§ Work order: Each line of the listing that contains "tweet" should be found and copied.

Segment Open

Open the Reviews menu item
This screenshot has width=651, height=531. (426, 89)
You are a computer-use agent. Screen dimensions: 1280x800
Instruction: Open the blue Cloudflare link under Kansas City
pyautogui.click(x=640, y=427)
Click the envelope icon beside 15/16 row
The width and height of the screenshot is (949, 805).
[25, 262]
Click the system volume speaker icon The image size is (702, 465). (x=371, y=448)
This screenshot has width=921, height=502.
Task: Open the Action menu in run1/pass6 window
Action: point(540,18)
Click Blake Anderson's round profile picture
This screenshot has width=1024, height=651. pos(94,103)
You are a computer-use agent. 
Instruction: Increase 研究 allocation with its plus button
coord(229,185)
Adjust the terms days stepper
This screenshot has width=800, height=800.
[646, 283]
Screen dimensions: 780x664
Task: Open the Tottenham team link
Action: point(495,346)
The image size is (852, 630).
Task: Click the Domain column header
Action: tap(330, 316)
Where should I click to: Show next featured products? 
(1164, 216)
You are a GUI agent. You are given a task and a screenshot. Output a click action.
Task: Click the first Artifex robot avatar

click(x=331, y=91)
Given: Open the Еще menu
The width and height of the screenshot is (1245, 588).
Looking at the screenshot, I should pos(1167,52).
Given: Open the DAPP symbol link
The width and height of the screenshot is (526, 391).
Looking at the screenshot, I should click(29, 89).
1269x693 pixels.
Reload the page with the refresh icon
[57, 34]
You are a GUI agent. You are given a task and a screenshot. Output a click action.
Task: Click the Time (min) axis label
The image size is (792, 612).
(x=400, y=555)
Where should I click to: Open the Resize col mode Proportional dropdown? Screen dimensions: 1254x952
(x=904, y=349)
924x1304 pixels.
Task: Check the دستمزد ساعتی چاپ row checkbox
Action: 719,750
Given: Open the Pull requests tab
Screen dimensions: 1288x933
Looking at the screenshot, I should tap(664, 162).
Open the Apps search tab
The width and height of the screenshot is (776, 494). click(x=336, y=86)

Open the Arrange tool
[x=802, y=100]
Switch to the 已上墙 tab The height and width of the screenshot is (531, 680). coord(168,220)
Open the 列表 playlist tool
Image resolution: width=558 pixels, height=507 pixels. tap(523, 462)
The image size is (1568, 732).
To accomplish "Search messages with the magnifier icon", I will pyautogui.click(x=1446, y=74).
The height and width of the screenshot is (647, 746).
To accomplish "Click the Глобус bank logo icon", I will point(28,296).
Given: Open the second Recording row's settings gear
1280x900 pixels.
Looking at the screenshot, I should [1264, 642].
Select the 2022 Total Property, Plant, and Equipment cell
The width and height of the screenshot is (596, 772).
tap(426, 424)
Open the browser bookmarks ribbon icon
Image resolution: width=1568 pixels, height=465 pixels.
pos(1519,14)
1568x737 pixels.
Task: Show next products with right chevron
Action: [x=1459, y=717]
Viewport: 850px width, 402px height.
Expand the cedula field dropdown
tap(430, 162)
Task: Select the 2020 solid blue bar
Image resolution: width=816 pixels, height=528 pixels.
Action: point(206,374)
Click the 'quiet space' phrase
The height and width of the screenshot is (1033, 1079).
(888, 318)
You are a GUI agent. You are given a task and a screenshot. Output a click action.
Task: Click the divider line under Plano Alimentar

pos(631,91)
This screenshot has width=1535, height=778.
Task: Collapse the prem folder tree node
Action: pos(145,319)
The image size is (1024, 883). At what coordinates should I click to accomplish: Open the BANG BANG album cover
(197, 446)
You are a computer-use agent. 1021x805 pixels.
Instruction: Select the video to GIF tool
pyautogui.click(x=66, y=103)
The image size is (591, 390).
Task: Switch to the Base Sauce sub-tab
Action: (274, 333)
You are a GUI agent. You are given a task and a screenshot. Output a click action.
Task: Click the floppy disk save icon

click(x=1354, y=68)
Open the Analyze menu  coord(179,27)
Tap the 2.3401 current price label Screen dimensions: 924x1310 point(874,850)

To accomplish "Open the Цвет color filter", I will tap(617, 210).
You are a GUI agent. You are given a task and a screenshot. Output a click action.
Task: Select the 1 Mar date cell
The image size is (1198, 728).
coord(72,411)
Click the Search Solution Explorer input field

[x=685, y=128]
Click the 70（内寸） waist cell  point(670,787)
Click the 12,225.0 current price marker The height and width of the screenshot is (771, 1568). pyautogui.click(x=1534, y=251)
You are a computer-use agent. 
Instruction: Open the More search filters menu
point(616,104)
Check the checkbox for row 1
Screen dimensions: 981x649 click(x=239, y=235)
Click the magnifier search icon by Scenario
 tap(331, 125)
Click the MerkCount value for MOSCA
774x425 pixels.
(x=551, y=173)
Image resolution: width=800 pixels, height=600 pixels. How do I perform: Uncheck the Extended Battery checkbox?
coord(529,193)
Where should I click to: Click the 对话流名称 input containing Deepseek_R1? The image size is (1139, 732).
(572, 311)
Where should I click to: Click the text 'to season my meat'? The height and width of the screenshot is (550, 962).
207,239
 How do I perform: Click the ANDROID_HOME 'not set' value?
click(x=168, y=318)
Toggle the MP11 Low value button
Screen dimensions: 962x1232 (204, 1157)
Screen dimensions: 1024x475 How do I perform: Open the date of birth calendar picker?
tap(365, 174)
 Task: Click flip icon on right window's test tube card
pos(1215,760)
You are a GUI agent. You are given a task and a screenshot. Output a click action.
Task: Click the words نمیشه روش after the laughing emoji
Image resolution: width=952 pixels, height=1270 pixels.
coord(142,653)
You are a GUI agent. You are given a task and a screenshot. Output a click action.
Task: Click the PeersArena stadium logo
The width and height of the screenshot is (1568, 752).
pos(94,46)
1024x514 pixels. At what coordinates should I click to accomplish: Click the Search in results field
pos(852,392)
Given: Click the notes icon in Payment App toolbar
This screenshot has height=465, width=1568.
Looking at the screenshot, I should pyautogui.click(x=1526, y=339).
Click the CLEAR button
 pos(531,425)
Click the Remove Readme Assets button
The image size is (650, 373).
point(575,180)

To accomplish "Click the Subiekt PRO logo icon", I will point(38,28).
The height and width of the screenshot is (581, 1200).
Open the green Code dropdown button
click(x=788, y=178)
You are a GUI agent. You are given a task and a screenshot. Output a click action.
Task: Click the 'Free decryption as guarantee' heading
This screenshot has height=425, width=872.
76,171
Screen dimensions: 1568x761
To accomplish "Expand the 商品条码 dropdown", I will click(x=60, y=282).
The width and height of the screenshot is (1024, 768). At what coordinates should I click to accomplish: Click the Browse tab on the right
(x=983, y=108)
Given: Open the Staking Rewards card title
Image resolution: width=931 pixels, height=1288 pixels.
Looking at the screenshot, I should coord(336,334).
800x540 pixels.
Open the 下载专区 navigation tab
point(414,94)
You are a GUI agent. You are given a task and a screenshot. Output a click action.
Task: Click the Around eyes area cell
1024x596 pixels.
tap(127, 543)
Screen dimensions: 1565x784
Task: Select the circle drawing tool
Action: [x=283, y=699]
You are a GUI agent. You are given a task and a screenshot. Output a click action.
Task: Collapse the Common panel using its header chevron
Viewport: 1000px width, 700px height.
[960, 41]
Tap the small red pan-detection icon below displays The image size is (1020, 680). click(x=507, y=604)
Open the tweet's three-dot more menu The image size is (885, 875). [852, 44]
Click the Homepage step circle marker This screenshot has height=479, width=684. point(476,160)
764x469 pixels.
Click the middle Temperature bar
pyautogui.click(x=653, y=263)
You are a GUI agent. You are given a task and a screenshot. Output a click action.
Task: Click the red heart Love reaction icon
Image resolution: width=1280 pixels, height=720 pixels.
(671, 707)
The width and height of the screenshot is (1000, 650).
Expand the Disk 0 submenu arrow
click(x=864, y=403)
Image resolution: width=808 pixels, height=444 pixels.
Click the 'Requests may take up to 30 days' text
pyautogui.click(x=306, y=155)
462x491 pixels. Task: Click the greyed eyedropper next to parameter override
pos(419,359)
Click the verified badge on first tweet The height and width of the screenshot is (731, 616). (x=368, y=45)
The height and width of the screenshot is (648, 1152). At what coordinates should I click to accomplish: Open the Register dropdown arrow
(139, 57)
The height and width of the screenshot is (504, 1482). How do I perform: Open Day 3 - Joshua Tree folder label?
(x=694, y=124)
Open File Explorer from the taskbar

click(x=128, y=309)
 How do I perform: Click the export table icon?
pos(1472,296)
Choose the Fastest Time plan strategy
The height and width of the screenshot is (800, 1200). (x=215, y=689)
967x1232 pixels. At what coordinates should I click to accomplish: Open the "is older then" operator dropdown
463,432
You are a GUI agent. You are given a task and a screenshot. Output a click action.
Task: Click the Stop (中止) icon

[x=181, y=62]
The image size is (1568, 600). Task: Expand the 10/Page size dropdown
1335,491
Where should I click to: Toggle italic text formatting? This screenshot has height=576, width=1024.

Segment Closed

§ Response:
Open the tweet's three-dot more menu The image size is (885, 875). [852, 44]
Click the verified badge on first tweet The height and width of the screenshot is (731, 616). (x=368, y=45)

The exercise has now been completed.